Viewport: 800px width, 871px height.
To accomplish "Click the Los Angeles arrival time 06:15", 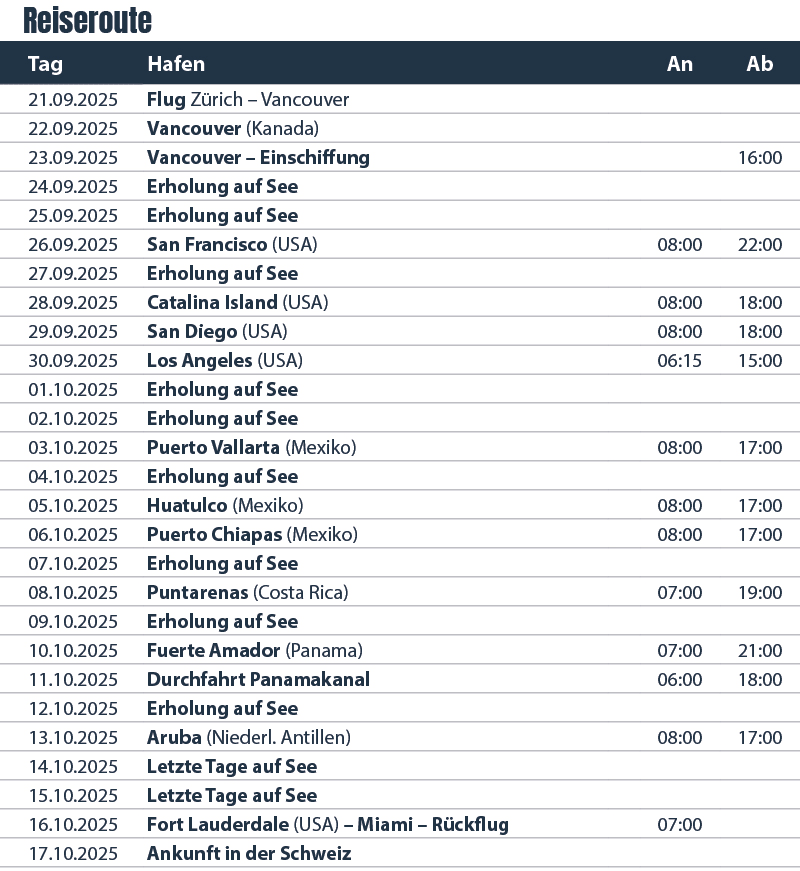I will coord(679,361).
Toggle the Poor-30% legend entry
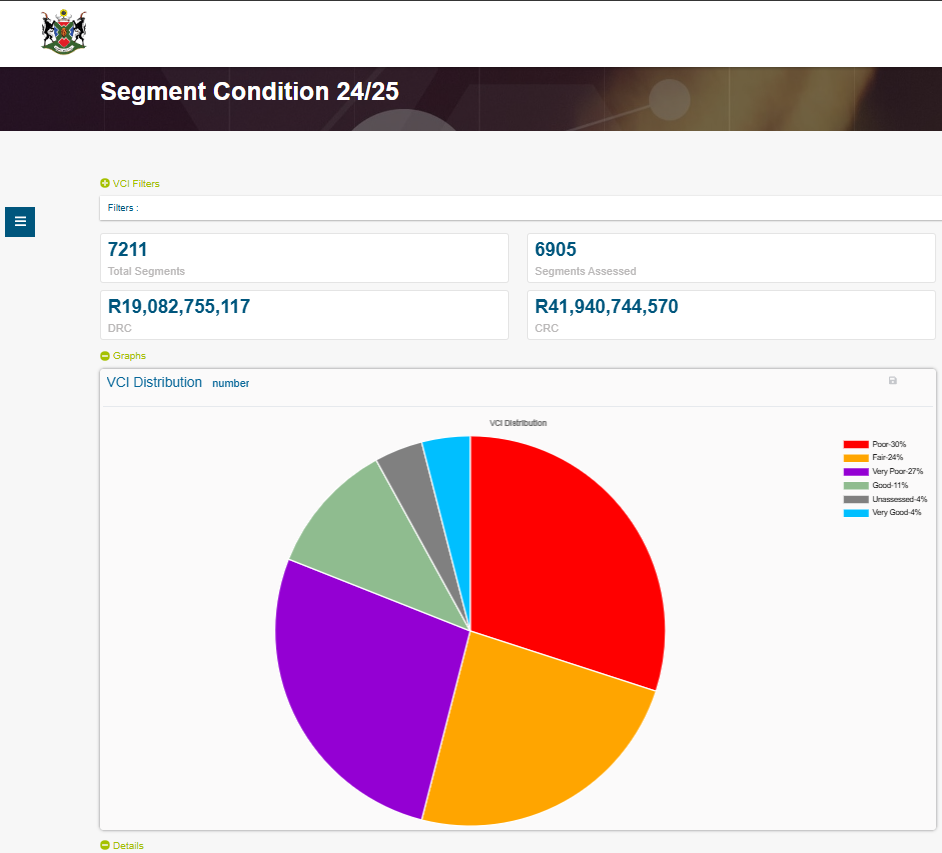 (x=889, y=444)
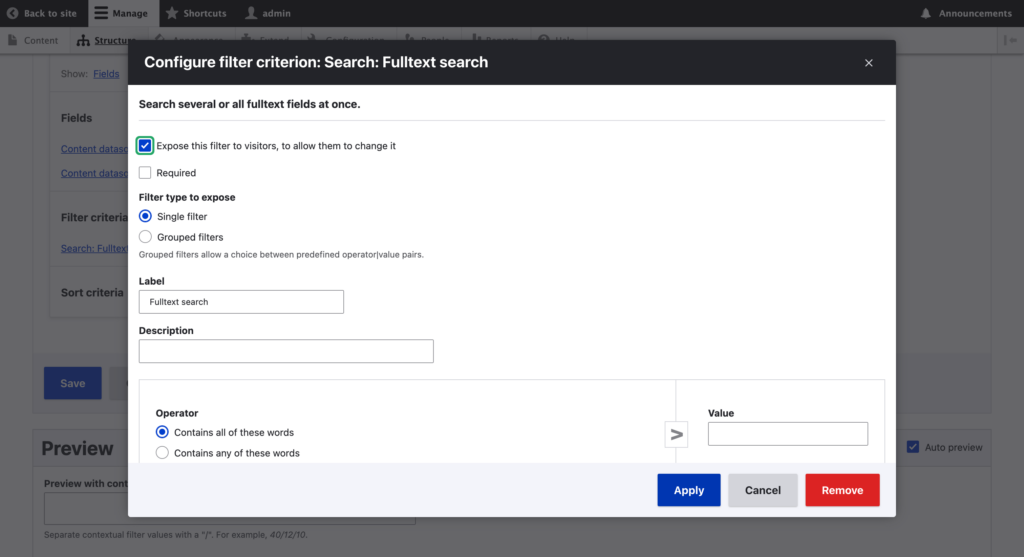Click into the Description text field
This screenshot has height=557, width=1024.
pyautogui.click(x=286, y=351)
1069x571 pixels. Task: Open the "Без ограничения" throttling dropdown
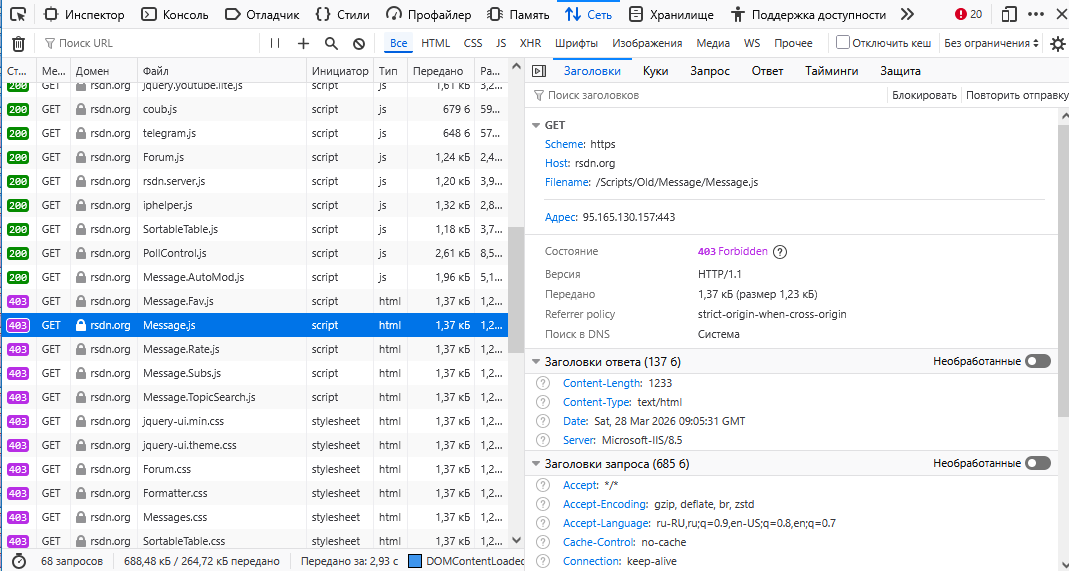coord(991,44)
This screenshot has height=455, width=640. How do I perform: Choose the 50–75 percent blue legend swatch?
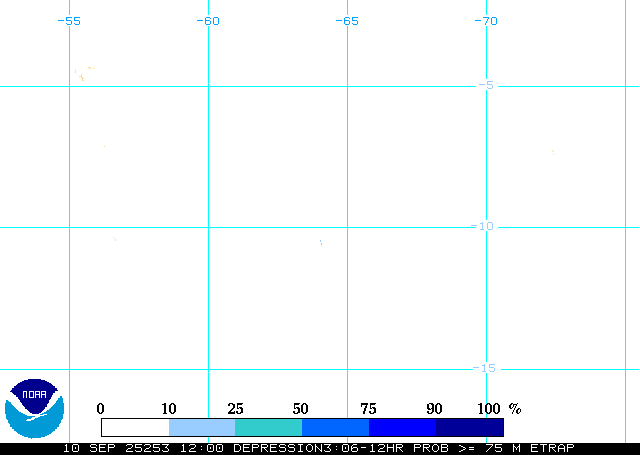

◆ ◆ ◆ ◆ ◆ ◆ ◆

* _Task statement_
Set down exactly the lines between the one with "1069x571 pixels. Task: Open" and the last line of the material above, both included, but none of the pictures.

* _Answer to the exercise_
1069x571 pixels. Task: Open the "Без ограничения" throttling dropdown
coord(991,44)
This screenshot has height=455, width=640. How do I perform: Choose the 50–75 percent blue legend swatch?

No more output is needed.